Mastectomy associated with risk of opioid dependence

Breast cancer

By Dave Levitan

16 Dec 2020

Dr Jacob Cogan

Women who undergo mastectomy and breast reconstruction surgeries are at risk of becoming persistent users of opioids or sedative-hypnotic medications, according to new research conducted in the US and presented at the San Antonio Breast Cancer Symposium.

“It raises a flag across the board as something that maybe should be a routine thing that we pay attention to post-operatively,” said Dr Jacob Cogan, of Columbia University Medical Center in New York.

Other research has shown that the perioperative period is generally one of high risk for patients with cancer, with as many as 10% becoming new persistent opioid users after cancer-related surgery. The rates specifically surrounding mastectomy were not previously known, and less was known generally about dependence on sedative-hypnotics.

The researchers examined data from a healthcare insurance claims database including 25,270 opioid-naive patients, and 27,651 sedative-hypnotic-naive patients.

They found that in the opioid-naive group, 25.1% of patients did not fill any prescriptions for opioids, 61.8% filled a prescription only during the perioperative period (from 31 days prior to surgery through 90 days after surgery), and 13.1% were categorised as new persistent users, as they filled prescriptions during the perioperative period and at least twice during the postoperative period (from day 91 through day 365 after surgery).
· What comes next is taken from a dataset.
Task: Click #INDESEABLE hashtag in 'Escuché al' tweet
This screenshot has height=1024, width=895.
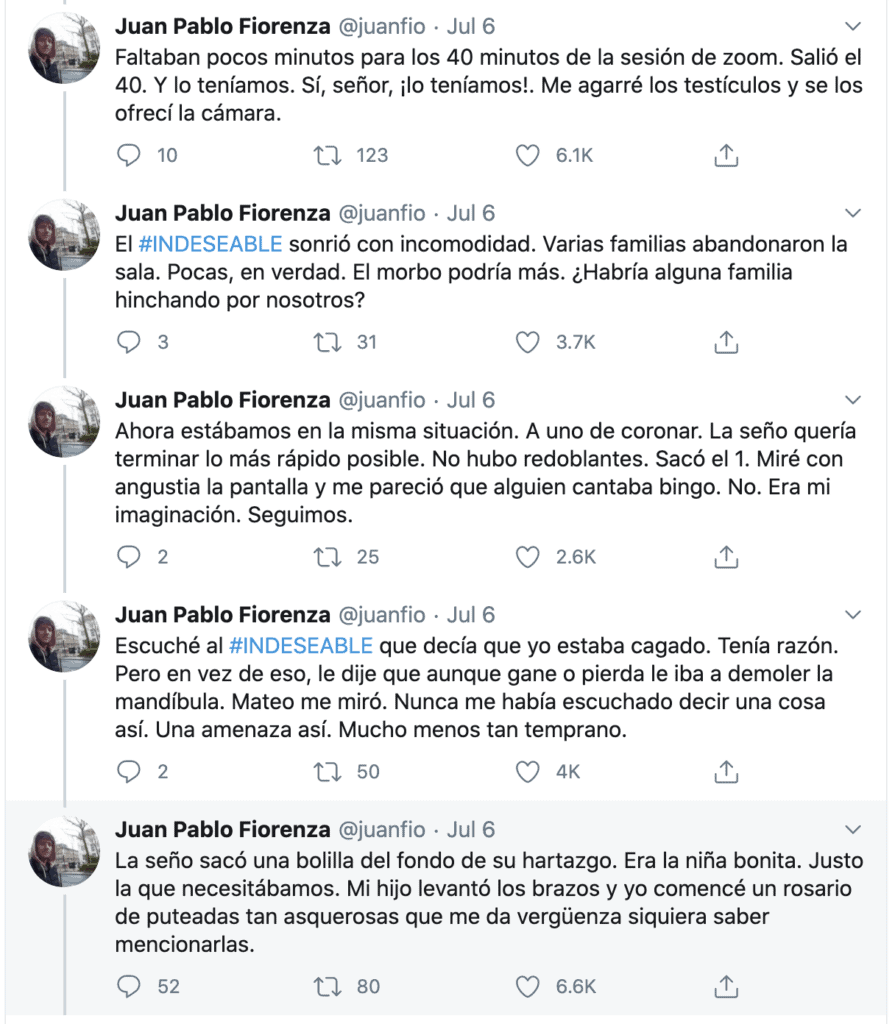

For sedative-hypnotic medications, 61% were non-users, 32.4% were only perioperative users, and 6.6% became new persistent users.

Dr Cogan noted that if they removed those who never filled an opioid prescription from the analysis, 17.5% of those exposed to the drugs perioperatively then became new persistent users. Similarly, 17% of those exposed to sedative-hypnotics became new persistent users.
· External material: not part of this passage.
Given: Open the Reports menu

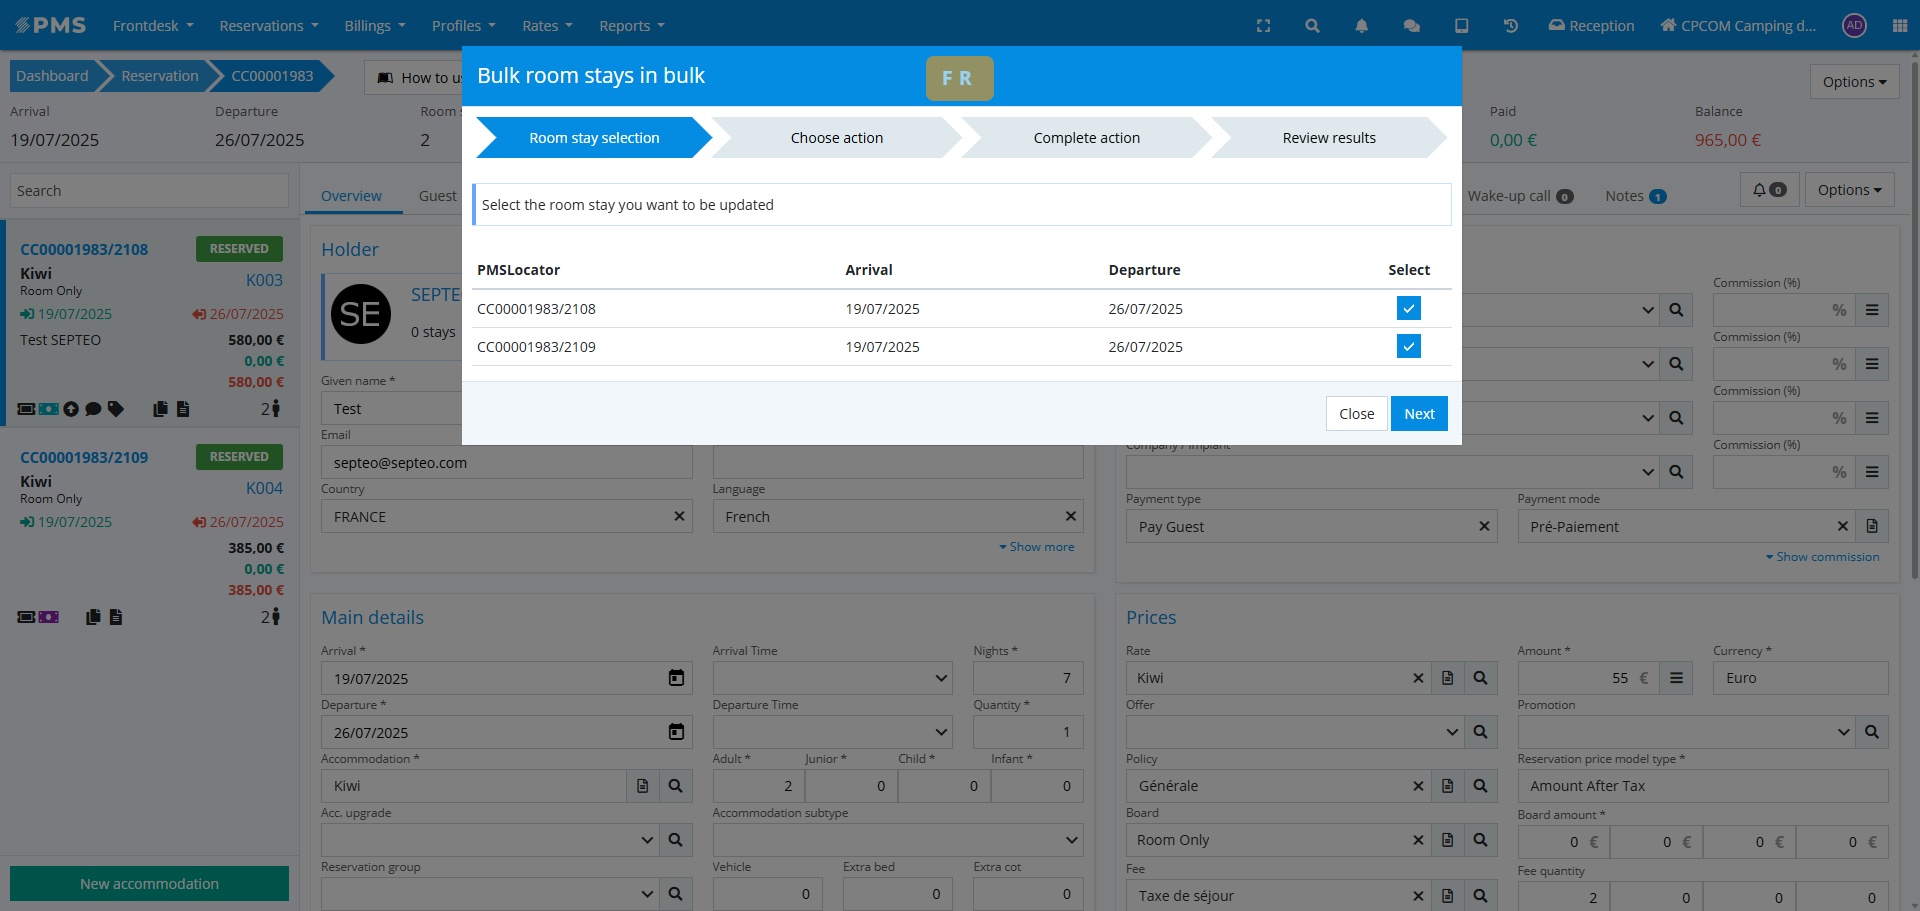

Several factors were associated with new persistent use of both opioids and sedative-hypnotics, including Medicaid insurance, breast cancer diagnosis (some in the cohort underwent prophylactic mastectomy without a diagnosis), chemotherapy treatment, and two categories of younger age (under 49 years and 50 to 64).

These risk factors were additive – with two factors, the odds ratio for becoming a new persistent opioid user was 2.27, but with five factors that increased to 6.34. For sedative hypnotics, those ORs were 2.55 with two risk factors and 7.71 with five.

“This is something that all physicians need to be aware of for their patients, this is something that we’re missing,” said Dr Virginia Kaklamani, of UT Health San Antonio and co-director of SABCS, and who was not involved with the research.

“It’s easy to just give a prescription instead of arguing with a patient about why you’re not going to give them a prescription,” she said during a press briefing.

Dr Kent Osborne, of Baylor College of Medicine and another co-director of SABCS, noted that some surgeries tend to be less painful than others, and perhaps shouldn’t involve opioid prescriptions at all.

“A lot of my patients, they get the prescription but they don’t even use them,” he said. “And I wonder if it’s given just so that we’re not bothered at night time by someone calling with pain.”

Dr Kaklamani said there should perhaps be a move toward other forms of pain management, including physical therapy and rehabilitation.

“It’s much harder to do that than to send a prescription in for a narcotic, but that easy answer is [usually] the worst answer.”

Disclosure statement: Dr Cogan reports no conflicts or financial disclosures. Dr Kaklamani has received speaker fees from and acted as a consultant for several pharmaceutical companies, and has received research funding from Eisai. Dr Osborne is on data monitoring committees with Lilly and Tolmar, and is on the advisory board for GeneTex.